GSN: How can physicians and medical practices deal with the threat of physician shortages?
Dr. Freischlag: We need to use people to the height of their education and training. Patients don’t always need to see a doctor; nurse practitioners and other health professionals can take on a lot of responsibilities.
Incorporating telehealth into care is also key. For instance, at some ICUs, the doctor is in a remote area, overseeing 60 beds at multiple sites. This electronic ICU system can allow doctors to cover many more patients and provide cover at night. Telehealth can also help expedite diagnoses and allow doctors to determine whether patients in rural areas need to travel many hours to receive care at a big hospital.
We should place greater importance on providing preventive care: teaching patients to eat right and exercise, and compensating health care professionals for providing that care. In other words, we can’t only rely on old-fashioned forms of caring for patients. It’s increasingly important that we care for patients in new ways and pay health care professionals to do so.
Dr. Karpeh: We need a multipronged approach. Here in New Jersey, we’re opening a new medical school. One of the main impetuses behind this decision was to increase the number of physicians in the state and to start tackling the challenge of evenly distributing medical care across the country. Another important approach is to try to make medicine more attractive to high school and college students.
------------------------------------
Task 1:
From the interview on physician shortages, copy the stretch from "We should place" through "and college students.".
Task 2:
Rewrite the paragraph of the interview on physician shortages that begins "Incorporating telehealth into care" as a shorter version that keeps its main facts.
You will not need the rows that come after this interview on physician shortages.

Given entries:
------------------------------------
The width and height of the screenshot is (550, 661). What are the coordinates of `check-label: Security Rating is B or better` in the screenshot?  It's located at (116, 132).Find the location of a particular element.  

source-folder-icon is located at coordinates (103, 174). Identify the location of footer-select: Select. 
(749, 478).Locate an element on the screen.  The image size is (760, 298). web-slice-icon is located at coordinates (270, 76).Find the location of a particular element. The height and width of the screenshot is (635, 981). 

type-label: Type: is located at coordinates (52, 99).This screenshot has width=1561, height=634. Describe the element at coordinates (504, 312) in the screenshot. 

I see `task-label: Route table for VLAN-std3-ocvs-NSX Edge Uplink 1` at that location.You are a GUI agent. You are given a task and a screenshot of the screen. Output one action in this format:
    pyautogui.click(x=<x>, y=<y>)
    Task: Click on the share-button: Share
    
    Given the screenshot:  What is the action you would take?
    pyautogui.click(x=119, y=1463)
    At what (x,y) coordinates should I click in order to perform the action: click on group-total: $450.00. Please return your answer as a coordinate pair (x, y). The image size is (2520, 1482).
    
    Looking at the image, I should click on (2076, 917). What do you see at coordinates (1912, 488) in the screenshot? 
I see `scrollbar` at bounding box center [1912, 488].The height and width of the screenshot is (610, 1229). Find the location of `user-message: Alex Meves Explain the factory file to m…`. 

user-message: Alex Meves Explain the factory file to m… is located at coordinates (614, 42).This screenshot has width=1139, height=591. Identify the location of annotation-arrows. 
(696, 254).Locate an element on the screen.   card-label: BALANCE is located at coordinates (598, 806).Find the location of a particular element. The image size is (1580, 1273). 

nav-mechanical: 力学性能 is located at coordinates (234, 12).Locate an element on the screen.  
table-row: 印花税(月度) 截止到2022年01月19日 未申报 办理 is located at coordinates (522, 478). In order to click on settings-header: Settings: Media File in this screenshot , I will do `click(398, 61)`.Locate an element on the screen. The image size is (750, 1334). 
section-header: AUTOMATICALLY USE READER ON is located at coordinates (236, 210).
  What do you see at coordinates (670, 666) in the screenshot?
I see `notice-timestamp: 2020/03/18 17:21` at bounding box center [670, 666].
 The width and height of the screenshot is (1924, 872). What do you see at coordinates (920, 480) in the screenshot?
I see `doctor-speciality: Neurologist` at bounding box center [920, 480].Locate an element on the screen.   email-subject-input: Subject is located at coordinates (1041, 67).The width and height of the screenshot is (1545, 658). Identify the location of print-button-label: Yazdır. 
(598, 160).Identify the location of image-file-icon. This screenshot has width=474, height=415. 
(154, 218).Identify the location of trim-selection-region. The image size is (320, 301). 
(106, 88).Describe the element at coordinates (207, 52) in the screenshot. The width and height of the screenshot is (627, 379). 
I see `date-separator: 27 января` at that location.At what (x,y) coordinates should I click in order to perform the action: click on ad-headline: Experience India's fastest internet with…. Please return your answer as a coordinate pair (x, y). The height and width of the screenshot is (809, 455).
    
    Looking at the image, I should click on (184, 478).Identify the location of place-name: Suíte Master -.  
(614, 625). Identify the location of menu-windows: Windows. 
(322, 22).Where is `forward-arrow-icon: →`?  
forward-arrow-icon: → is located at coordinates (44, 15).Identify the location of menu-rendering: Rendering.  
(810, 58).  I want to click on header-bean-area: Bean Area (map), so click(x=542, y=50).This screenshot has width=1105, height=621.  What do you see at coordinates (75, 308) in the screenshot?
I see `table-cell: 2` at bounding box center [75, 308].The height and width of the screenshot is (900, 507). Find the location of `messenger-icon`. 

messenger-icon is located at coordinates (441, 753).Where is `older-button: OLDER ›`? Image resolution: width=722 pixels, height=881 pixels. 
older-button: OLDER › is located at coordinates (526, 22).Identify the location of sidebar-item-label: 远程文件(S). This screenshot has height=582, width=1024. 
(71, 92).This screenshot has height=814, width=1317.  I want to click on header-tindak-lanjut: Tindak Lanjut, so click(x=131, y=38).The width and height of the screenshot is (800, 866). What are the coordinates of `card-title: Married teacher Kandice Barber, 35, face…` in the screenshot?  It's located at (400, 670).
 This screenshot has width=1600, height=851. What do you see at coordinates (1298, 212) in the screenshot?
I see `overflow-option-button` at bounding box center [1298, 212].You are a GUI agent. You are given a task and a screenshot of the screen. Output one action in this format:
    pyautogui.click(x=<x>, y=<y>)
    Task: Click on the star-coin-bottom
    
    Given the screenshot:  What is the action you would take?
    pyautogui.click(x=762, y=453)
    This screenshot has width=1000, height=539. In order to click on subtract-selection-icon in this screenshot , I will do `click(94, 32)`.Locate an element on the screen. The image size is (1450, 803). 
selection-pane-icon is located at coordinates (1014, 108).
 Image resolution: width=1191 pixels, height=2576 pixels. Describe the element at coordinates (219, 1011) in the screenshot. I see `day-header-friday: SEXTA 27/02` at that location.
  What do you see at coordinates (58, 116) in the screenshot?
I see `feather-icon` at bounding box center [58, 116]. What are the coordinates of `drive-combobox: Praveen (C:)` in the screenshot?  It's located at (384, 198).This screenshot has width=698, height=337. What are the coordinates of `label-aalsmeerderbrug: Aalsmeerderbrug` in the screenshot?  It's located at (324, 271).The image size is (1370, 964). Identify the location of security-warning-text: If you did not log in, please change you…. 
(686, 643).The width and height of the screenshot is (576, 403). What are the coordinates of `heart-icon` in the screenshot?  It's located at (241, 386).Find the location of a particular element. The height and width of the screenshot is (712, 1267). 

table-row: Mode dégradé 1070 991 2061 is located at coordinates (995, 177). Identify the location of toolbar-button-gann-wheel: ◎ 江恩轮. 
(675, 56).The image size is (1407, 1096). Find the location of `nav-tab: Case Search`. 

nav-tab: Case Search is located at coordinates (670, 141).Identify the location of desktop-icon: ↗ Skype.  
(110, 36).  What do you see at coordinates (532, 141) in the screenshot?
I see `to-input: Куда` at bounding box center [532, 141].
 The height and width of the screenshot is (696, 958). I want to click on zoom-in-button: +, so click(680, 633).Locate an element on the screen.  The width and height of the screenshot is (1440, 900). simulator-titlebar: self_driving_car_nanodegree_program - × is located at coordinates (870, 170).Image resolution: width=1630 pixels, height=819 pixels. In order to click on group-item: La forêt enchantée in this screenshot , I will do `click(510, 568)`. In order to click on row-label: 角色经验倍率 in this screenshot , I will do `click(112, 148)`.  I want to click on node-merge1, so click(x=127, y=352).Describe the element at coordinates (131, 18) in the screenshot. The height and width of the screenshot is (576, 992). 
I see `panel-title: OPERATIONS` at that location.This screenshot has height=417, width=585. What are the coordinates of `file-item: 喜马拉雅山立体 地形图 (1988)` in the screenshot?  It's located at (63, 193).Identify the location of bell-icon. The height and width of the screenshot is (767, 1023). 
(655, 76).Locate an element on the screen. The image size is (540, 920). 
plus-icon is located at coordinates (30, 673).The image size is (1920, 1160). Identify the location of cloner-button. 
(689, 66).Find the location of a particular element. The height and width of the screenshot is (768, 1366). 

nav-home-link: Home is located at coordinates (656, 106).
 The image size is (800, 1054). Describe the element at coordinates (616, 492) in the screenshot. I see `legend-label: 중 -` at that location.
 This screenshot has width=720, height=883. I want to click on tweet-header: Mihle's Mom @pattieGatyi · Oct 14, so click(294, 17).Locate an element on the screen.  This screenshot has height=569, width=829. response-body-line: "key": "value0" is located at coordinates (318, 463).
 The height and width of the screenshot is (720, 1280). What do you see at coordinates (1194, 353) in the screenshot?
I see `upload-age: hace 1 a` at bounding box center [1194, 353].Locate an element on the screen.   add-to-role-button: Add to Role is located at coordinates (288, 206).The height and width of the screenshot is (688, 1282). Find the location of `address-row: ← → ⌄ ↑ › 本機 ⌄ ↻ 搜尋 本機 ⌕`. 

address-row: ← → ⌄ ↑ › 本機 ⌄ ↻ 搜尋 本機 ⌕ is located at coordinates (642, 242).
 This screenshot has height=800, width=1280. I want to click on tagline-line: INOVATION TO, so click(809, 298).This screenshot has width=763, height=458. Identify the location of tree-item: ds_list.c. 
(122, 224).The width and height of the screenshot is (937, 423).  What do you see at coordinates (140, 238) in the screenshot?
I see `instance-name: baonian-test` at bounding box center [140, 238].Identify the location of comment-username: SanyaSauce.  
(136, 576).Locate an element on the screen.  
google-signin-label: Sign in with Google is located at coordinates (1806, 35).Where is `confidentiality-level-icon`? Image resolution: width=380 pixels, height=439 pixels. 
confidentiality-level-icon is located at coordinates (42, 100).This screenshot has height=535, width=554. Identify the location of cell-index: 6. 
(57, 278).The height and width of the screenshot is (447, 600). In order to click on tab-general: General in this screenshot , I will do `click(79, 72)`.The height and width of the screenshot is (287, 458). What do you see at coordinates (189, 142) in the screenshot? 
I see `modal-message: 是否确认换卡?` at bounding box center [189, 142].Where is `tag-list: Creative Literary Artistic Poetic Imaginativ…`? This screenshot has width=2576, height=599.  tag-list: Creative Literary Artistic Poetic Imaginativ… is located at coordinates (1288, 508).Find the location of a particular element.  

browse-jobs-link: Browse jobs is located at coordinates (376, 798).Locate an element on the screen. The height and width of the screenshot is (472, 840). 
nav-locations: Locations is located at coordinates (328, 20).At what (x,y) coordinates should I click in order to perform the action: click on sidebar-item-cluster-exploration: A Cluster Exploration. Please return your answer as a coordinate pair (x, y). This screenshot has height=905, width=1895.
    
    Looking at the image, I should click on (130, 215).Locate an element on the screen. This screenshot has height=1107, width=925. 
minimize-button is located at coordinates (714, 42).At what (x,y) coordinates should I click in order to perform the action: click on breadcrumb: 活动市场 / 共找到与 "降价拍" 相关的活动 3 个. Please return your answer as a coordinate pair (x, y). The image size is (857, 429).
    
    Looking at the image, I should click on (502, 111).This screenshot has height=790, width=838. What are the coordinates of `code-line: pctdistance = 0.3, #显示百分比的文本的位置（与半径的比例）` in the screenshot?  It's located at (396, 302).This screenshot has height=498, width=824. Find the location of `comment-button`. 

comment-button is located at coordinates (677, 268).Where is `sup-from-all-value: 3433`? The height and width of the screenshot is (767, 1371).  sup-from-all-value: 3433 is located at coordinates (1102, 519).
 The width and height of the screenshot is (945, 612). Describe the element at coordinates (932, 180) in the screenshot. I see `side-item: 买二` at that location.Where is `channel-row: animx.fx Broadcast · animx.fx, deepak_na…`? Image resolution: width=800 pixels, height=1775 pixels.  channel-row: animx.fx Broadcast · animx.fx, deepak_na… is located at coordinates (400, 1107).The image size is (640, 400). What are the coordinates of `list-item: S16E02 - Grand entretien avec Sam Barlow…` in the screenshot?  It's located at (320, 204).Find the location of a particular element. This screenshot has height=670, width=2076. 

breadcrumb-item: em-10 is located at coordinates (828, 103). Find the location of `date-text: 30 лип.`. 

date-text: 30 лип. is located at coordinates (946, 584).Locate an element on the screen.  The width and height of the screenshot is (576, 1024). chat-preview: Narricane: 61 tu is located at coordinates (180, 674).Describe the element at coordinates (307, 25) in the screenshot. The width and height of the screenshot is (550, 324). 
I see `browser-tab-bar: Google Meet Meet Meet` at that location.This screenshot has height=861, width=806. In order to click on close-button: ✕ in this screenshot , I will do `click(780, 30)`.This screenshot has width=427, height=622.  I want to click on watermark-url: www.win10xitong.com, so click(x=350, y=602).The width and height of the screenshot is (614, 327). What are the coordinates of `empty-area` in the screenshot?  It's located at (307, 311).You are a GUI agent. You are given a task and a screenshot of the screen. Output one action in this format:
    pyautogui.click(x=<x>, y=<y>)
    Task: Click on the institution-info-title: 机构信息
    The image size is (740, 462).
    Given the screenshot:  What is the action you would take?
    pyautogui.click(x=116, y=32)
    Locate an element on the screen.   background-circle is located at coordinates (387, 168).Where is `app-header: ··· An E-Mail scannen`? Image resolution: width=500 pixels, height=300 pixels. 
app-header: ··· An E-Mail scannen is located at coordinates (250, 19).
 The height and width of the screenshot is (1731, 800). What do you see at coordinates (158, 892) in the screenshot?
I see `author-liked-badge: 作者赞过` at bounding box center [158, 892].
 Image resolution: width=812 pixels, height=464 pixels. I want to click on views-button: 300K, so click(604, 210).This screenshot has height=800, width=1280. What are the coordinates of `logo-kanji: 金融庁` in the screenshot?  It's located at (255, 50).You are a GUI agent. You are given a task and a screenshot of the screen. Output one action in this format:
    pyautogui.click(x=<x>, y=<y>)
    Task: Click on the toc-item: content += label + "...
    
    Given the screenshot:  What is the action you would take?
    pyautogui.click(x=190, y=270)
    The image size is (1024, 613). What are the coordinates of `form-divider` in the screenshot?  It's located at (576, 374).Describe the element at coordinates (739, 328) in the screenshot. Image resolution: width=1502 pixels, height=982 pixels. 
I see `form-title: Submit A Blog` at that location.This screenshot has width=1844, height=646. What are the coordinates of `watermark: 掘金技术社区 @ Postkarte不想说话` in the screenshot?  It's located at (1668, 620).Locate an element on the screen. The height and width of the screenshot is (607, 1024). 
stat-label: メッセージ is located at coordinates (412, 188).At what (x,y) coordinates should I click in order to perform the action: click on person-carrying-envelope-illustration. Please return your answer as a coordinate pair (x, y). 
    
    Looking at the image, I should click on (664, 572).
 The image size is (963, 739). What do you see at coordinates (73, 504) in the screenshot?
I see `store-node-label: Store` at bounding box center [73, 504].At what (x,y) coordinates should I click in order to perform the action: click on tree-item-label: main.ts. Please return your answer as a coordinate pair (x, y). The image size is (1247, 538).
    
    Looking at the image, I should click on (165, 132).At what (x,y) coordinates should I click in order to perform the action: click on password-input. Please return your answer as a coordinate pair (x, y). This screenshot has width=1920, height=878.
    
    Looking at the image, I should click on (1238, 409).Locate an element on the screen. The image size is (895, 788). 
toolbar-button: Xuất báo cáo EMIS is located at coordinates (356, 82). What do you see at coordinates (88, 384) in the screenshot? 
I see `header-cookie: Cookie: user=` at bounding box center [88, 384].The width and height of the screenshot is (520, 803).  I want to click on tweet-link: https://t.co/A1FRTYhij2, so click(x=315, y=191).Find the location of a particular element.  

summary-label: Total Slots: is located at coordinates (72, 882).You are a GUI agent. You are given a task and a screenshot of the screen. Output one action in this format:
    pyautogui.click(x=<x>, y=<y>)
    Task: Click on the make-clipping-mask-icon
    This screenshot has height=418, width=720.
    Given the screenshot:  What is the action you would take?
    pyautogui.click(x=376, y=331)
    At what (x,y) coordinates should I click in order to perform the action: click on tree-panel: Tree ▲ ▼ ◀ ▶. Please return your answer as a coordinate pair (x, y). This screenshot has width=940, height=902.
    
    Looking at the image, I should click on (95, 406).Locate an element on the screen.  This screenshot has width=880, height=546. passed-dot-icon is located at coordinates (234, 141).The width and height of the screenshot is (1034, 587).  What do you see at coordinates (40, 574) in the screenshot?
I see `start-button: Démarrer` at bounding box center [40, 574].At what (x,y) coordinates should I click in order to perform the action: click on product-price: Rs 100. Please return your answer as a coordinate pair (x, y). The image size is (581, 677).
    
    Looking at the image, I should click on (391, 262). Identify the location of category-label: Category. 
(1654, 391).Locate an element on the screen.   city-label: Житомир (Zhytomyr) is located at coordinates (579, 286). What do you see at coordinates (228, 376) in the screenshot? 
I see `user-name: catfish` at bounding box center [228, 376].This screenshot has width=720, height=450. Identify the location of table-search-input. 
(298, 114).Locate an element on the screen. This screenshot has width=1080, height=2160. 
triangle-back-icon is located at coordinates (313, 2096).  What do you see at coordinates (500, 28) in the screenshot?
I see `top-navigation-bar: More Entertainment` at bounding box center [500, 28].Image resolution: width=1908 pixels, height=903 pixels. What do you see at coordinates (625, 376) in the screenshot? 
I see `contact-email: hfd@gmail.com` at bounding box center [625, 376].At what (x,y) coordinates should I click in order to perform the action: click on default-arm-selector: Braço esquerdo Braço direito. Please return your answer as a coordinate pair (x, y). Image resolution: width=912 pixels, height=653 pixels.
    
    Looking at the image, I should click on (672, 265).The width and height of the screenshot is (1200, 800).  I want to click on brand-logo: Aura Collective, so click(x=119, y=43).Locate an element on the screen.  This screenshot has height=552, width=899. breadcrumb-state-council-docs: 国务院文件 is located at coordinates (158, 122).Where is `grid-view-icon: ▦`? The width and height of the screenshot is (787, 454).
------------------------------------
Final answer 1:
We should place greater importance on providing preventive care: teaching patients to eat right and exercise, and compensating health care professionals for providing that care. In other words, we can’t only rely on old-fashioned forms of caring for patients. It’s increasingly important that we care for patients in new ways and pay health care professionals to do so.
Dr. Karpeh: We need a multipronged approach. Here in New Jersey, we’re opening a new medical school. One of the main impetuses behind this decision was to increase the number of physicians in the state and to start tackling the challenge of evenly distributing medical care across the country. Another important approach is to try to make medicine more attractive to high school and college students.

Final answer 2:
Telehealth is key. In electronic ICU systems, a remote doctor can oversee 60 beds at multiple sites, covering more patients and providing night coverage. Telehealth also speeds diagnoses and helps doctors decide whether rural patients need to travel many hours to a big hospital.